Preston frequently came to his room about this hour, after having dined and before going to the office for his final duties; but he seldom saw the Baroness on these occasions, unless through her own design.

"You were surprised to receive my message, no doubt, saying I wished to see you," he began. "But I have something I feel I ought to tell you, as it may make some changes in my habits, and will of course eventually take me away from these pleasant associations." He paused for a second, and the Baroness, who had seated herself on the divan at his side, leaned forward and looked inquiringly in his face.

"You are going away?" she asked, with a tremor in her voice. "Is it not very sudden?"

"No, I am not going away," he replied, "not from Beryngford--but I shall doubtless leave your house ere many months. I am engaged to be married to Miss Mabel Lawrence. You are the first person to whom I have imparted the news, but you have been so kind, and I feel that you ought to know it in time to secure a desirable tenant for my room."

Again there was a pause. The rosy face of the Baroness had grown quite pale, and an unpleasant expression had settled about the corners of her small mouth. She waved a feather fan to and fro languidly. Then she gave a slight laugh and said:

"Well, I must confess that I am surprised. Miss Lawrence is the last woman in the world whom I would have imagined you to select as a wife. Yet I congratulate you on your good sense. You are very ambitious, and you can rise to great distinction if you have the right influence to aid you. Judge Lawrence, with his wealth and position, is of all men the one who can advance your interests, and what more natural than that he should advance the interests of his son-in-law? You are a very wise youth and I again congratulate you. No romantic folly will ever ruin your life."

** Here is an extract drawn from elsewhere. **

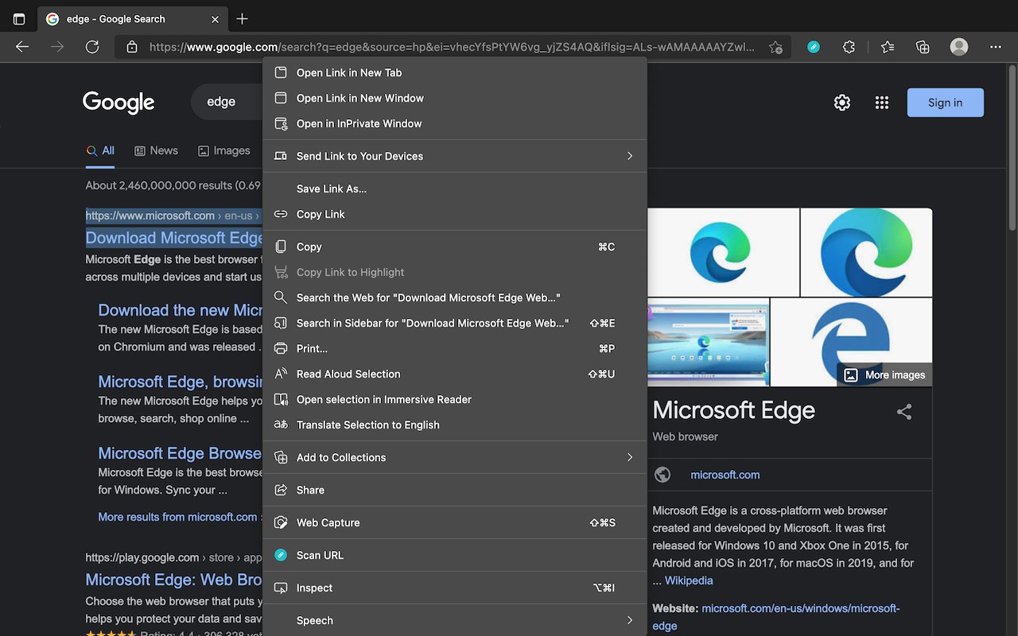Click the reload page icon
1018x636 pixels.
pos(92,47)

There was irony and ridicule in her voice and face, and the young man felt his cheek tingle with anger and humiliation. The Baroness had read him like an open book--as everyone else doubtless would do. It was bitterly galling to his pride, but there was nothing to do, save to keep a bold front, and carry out his role with as much dignity as possible.

He rose, spoke a few formal words of thanks to the Baroness for her kindness to him, and bowed himself from her presence, carrying with him down the street the memory of her mocking eyes.

As he entered his private office, he was amazed to see Berene Dumont sitting in his chair fast asleep, her head framed by her folded arms, which rested on his desk. Against the dark maroon of her sleeve, her classic face was outlined like a marble statuette. Her long lashes swept her cheek, and in the attitude in which she sat, her graceful, perfectly-proportioned figure displayed each beautiful curve to the best advantage.

To a noble nature, the sight of even an enemy asleep, awakes softening emotions, while the sight of a loved being in the unconsciousness of slumber stirs the fountain of affection to its very depths.

As the young editor looked upon the girl before him, a passion of yearning love took possession of him. A wild desire to seize her in his arms and cover her pale face with kisses, made his heart throb to suffocation and brought cold beads to his brow; and just as these feelings gained an almost uncontrollable dominion over his reason, will and judgment, the girl awoke and started to her feet in confusion.

"Oh, Mr Cheney, pray forgive me!" she cried, looking more beautiful than ever with the flush which overspread her face. "I came in to ask about a word in your editorial which I could not decipher. I waited for you, as I felt sure you would be in shortly--and I was so TIRED I sat down for just a second to rest--and that is all I knew about it. You must forgive me, sir!--I did not mean to intrude."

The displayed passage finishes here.